►

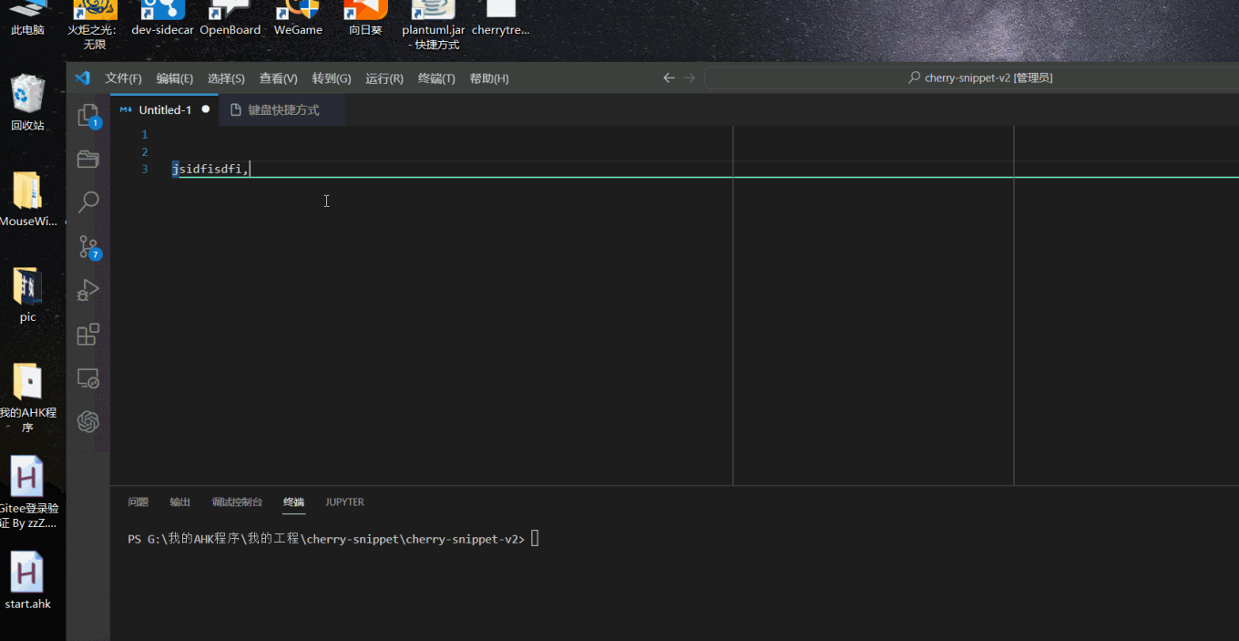This screenshot has width=1239, height=641.
Task: Open the 文件(F) menu
Action: [x=123, y=78]
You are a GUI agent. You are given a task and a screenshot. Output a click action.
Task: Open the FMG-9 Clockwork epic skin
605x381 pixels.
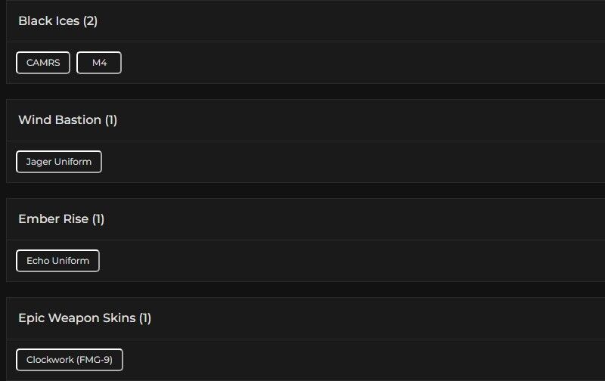[x=70, y=360]
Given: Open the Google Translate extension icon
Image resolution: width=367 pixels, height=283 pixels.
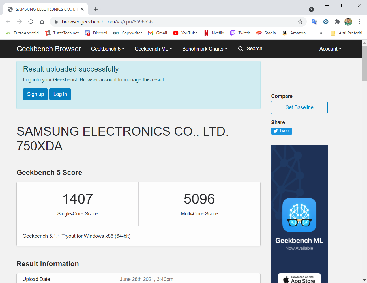Looking at the screenshot, I should (x=314, y=22).
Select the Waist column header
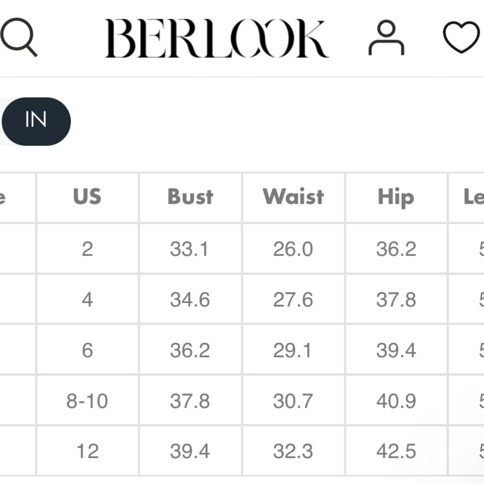 tap(293, 197)
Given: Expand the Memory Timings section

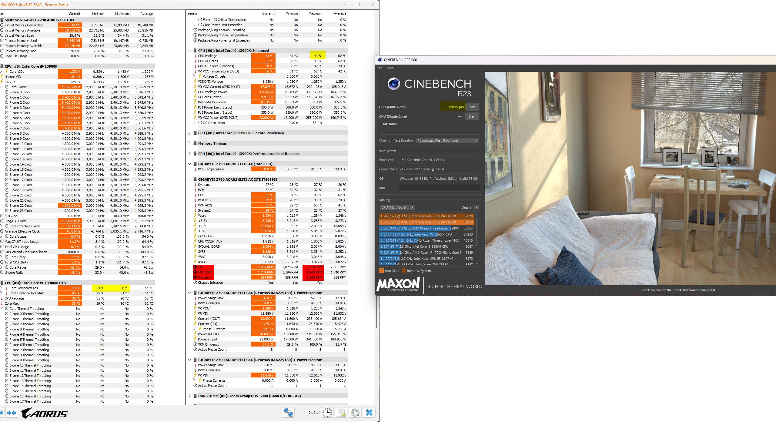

◄

→ **Task**
Copy the records from the start through the line containing "[x=70, y=360]", swapping "epic" for "legendary" and changing nothing else. Leave the pictures out.

→ **Solution to this exercise**
This screenshot has width=1239, height=641.
Task: Open the 文件(F) menu
Action: [x=123, y=78]
You are a GUI agent. You are given a task and a screenshot. Output a click action.
Task: Open the FMG-9 Clockwork legendary skin
605x381 pixels.
[x=70, y=360]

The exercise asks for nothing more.